Hendon served in the U.S. Army for seven years as an active duty infantry officer. He was deployed as a mortar platoon leader and a battalion public affairs officer to Iraq in 2005. He later worked as an admissions officer for West Point, where he graduated in 2002, from 2006 to 2007. He then served as the senior advisor to the Afghan Border Police in Afghanistan until 2009.

Active duty to the business world

After leaving active duty, Hendon went to graduate school at the Harvard Kennedy School and Columbia Business School. He remains in the U.S. Army reserve today. “I like being available if they need me,” he said.

After graduating, Hendon worked as an associate in Real Estate Investment Banking Group at Deutsche Bank. But the job “didn’t take,” he said, because he couldn’t see the direct benefit and impact it had on people.

“It was just starting to grate at me,” he said.
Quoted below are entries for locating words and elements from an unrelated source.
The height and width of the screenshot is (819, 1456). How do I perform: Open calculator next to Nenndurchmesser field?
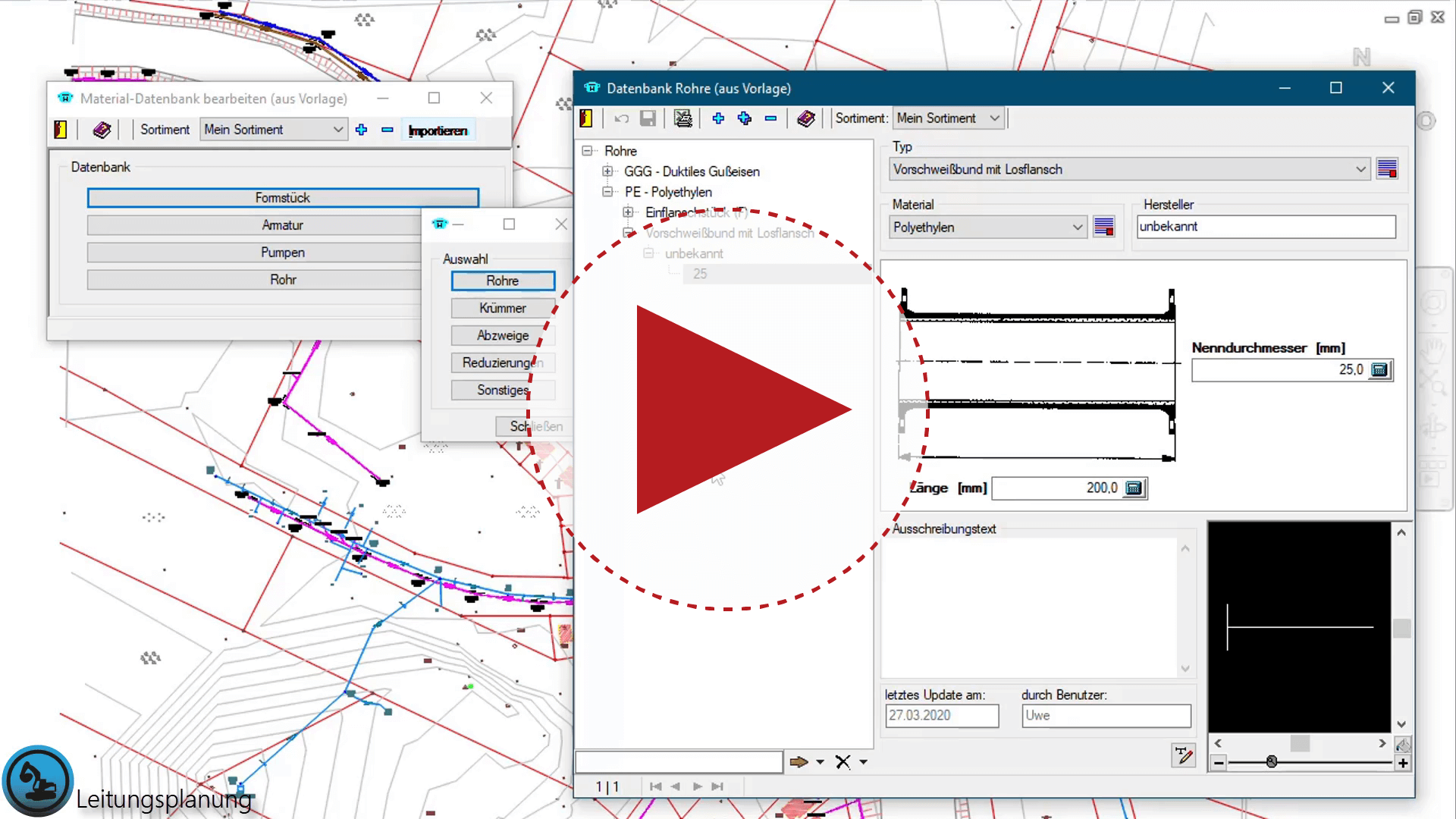click(x=1379, y=370)
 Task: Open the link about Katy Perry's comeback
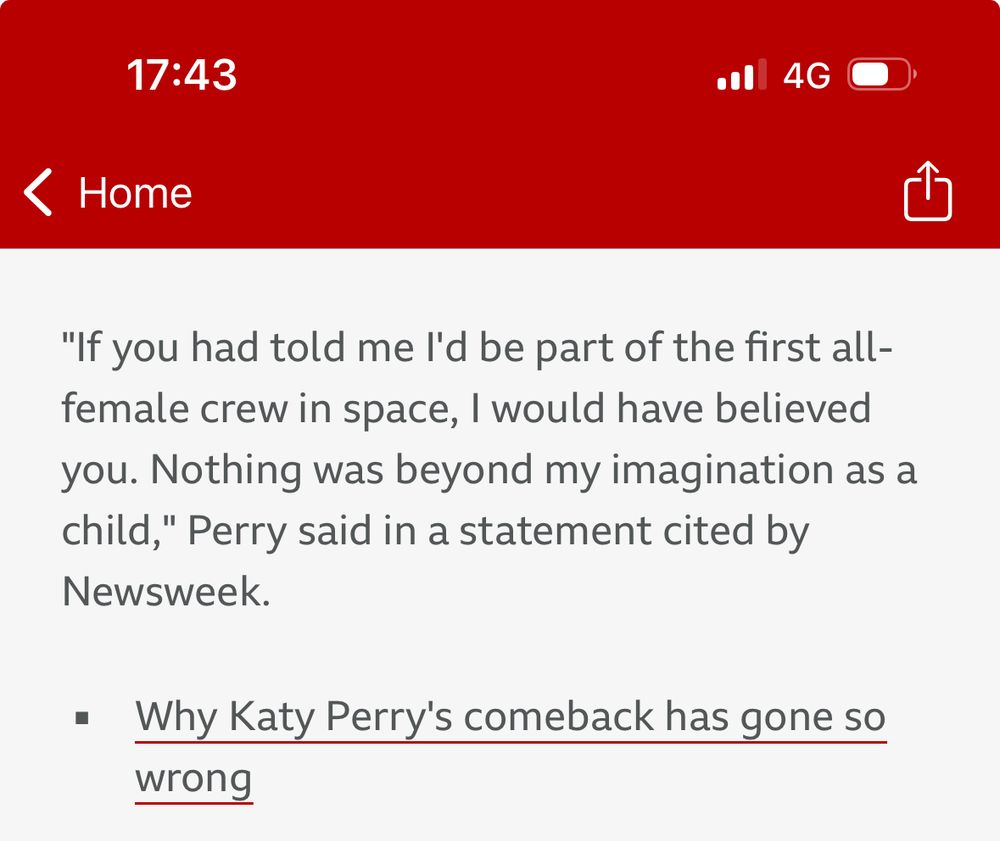click(x=510, y=716)

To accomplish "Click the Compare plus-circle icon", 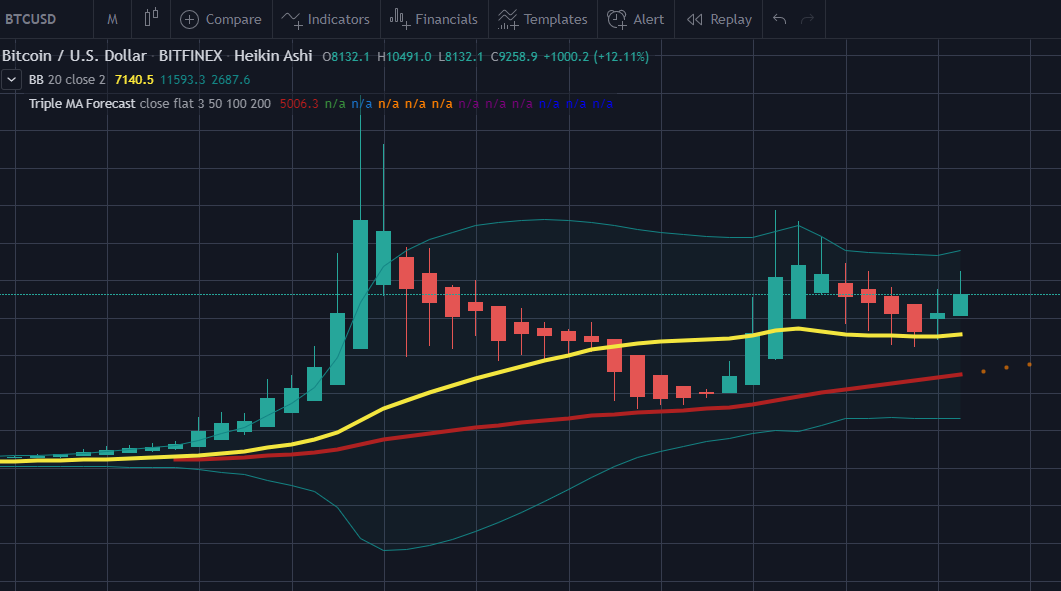I will 189,19.
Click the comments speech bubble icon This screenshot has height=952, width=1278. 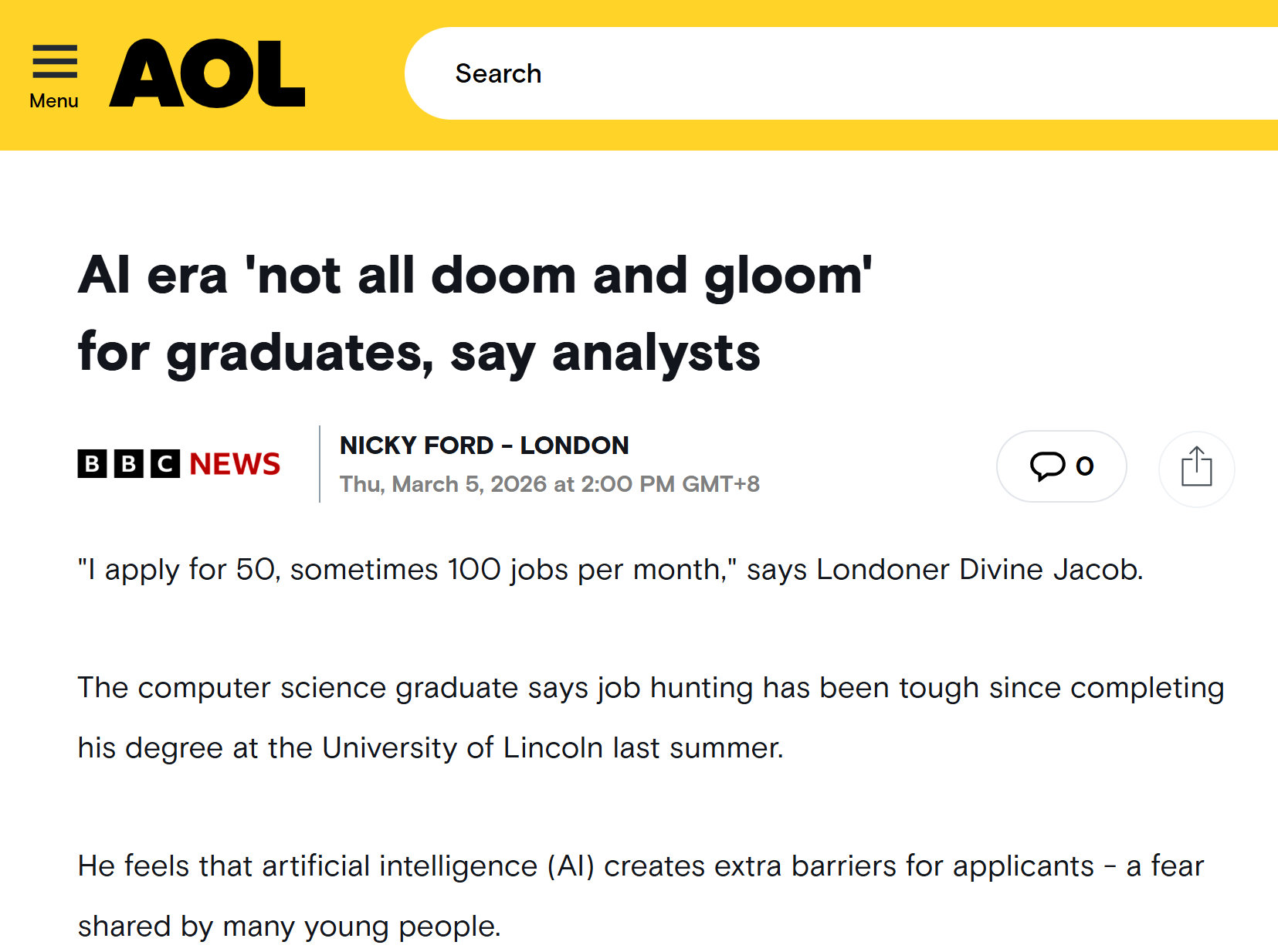(x=1046, y=466)
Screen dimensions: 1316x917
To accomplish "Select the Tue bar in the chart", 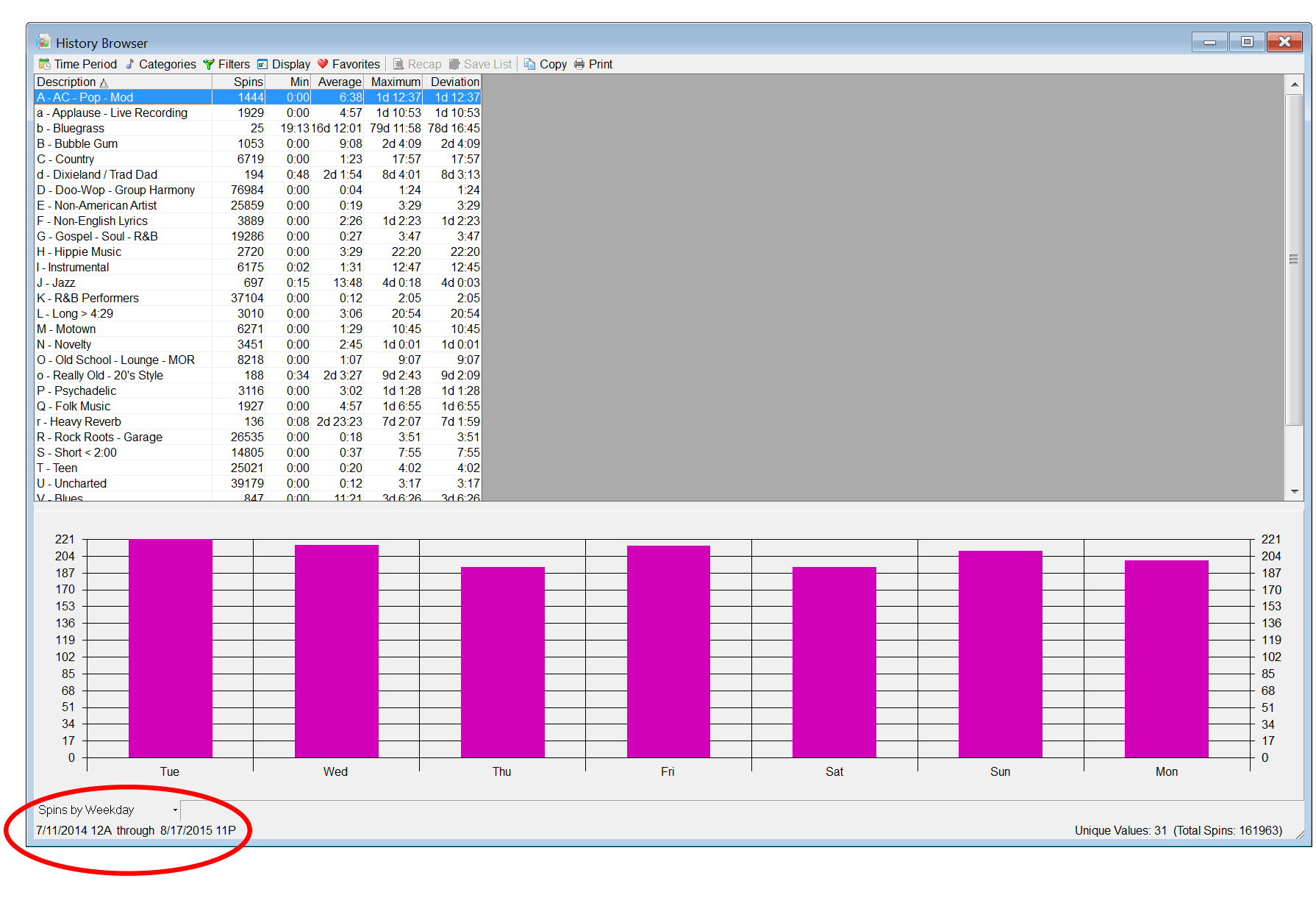I will pos(170,648).
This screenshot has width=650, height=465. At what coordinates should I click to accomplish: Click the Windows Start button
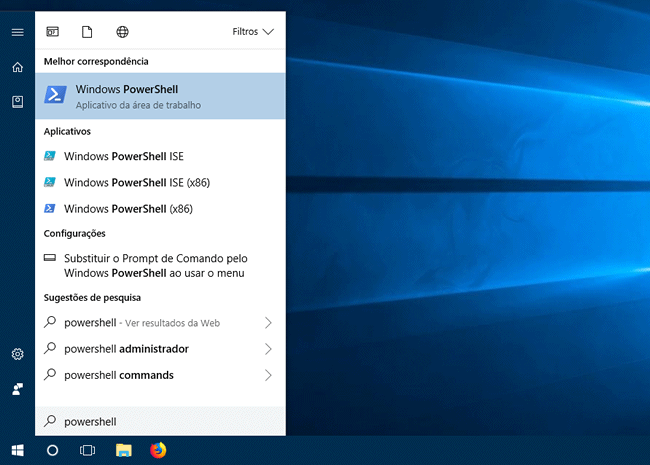pyautogui.click(x=17, y=450)
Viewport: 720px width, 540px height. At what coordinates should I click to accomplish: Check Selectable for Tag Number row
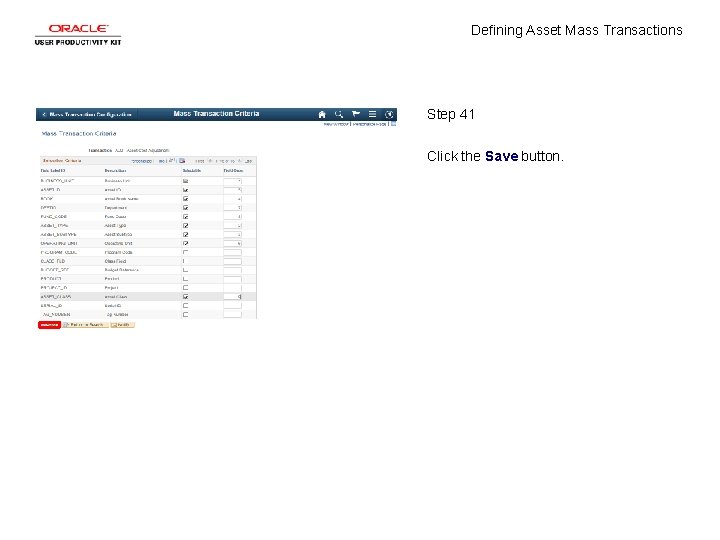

Around that time, one of Hendon’s friends from school was starting a new company, boosted by funding from the U.S. Department of Energy, to help small businesses and nonprofit organizations do energy retrofits. Hendon became the first hire at the company BlocPower, and worked as the chief operating officer for the next three years.

“I loved helping the smaller groups. That is America, these small businesses and nonprofits and houses of worship,” he said. “I feel like that’s where our community is.”

After BlocPower began to “make a pivot,” Hendon took a class on entrepreneurship at New York University and set up his own company. He founded Energy Economic Development Corporation (EEDC), which had a similar function: helping small businesses finance and perform energy retrofits.

Those retrofits included actions to improve the organization or company’s heating, cooling, lighting and installation systems to reduce energy consumption and their carbon footprint. Learning from diversity While he was BlocPower and later with EEDC, Hendon joined the Queens Chamber of Commerce.